Rainforest Gardens is a wedding venue run by Williams’ family.Rainforest Gardens

In November 2015, Williams provided the deciding vote to get the fiercely debated $2.3 billion Shoreline over the line, despite admitting there could be a perceived conflict of interest, without clarifying what that was.

As this masthead has previously reported, the council’s current chief executive Louise Rusan had earlier signed off on an application fee-waiver for Shoreline, despite a registered conflict with another of its developers, Greg Bell.

When asked about the purchase of the flower farm, Fiteni director Adam Souter said the land was bought “for use in the normal course of our development and construction business”.

Williams was mayor of Redlands City Council, which stretches from Brisbane’s east to the bay, and borders the Gold Coast and Logan, from 2012 to 2024.

Williams was elected mayor in a landslide victory in April 2012, just months after her mother’s death meant she became joint executor of half the family farm.

A chalet advertised for almost $400 a night at Rainforest Gardens.
Rainforest Gardens

Following the Rainforest Gardens purchase, the family developed that block with stilted “chalets” that cost almost $400 a night, and offered it as a premier wedding venue.

The venue even featured in the Hollywood rom-com Ticket to Paradise, starring George Clooney and Julia Roberts, which was filmed while Williams was still mayor.

The Tomaszewski farm was subdivided into 35 residential blocks, with two larger blocks set aside for later. But Fiteni had a much larger project on his mind.
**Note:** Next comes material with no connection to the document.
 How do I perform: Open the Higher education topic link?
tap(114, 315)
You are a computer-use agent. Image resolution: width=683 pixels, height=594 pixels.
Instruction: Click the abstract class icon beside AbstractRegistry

His company, Edrange Pty Ltd, had bought a 189-hectare Redland Bay property in 2006 for $35 million, 101 hectares of which was included in the new 4000-house development, Shoreline, which was lodged with another local developer, Fox and Bell, in 2014.

Advertising for Shoreline circulated by LendleaseLendlease

At the time, Shoreline was divisive. Outside the Redlands’ urban footprint, it could not be serviced by the existing sewage system, and there were serious concerns about traffic.

When the application made its way to council for a vote in November 2015, Williams admitted there was a perceived conflict of interest between her and one of the developers.

“There have been grumblings in various social media forums, etc, as to my relationship with the applicant,” she said at the meeting.

“I will have it noted in the minutes. However, I will remain in the room and I will vote in the community interest.”

Another councillor raised that in the past she had stepped out of votes where she had relationships with the applicants, and said there was “significant evidence” the developers had attended fundraisers for her mayoral campaign in 2012.

“My gift register is up-to-date and declares any donation over $200. If you have any reason to believe I’ve acted inappropriately at any time, you know the correct process,” Williams said.

Debate went for more than three and a half hours, during which Williams said the infrastructure to be brought in by Shoreline was a “once in a lifetime” opportunity.

“This is $100 million worth of infrastructure that’s not there now, and would never be there unless we had someone who was prepared to take the risk over a period of time,” she said.

The application passed six to five, with Williams casting the deciding vote.

In 2018, housing developer Lendlease took over as the project lead, though Fiteni and other landowners continued to be the sellers of the properties and still own large chunks of land in the area.

While roads and a primary school were built, it was not until 2021 that the state signed up to go 50/50 with Lendlease on a $30 million sewage treatment plant.

Lendlease offloaded Shoreline along with 11 other developments to Thai developers Superlai, who partnered with Stockland three years later.

In early 2026 the plant was finally operational. Until then, waste had been carted out of the estate in trucks. The initial agreement said this should stop once 200 houses were built.

When asked how much Fiteni and the original developers contributed to Shoreline’s infrastructure, Souter said that was confidential information.

Fox and Bell directors Garry Hargrave, Greg Fox and Greg Bell did not respond to questions, nor did Williams when contacted through Rainforest Gardens.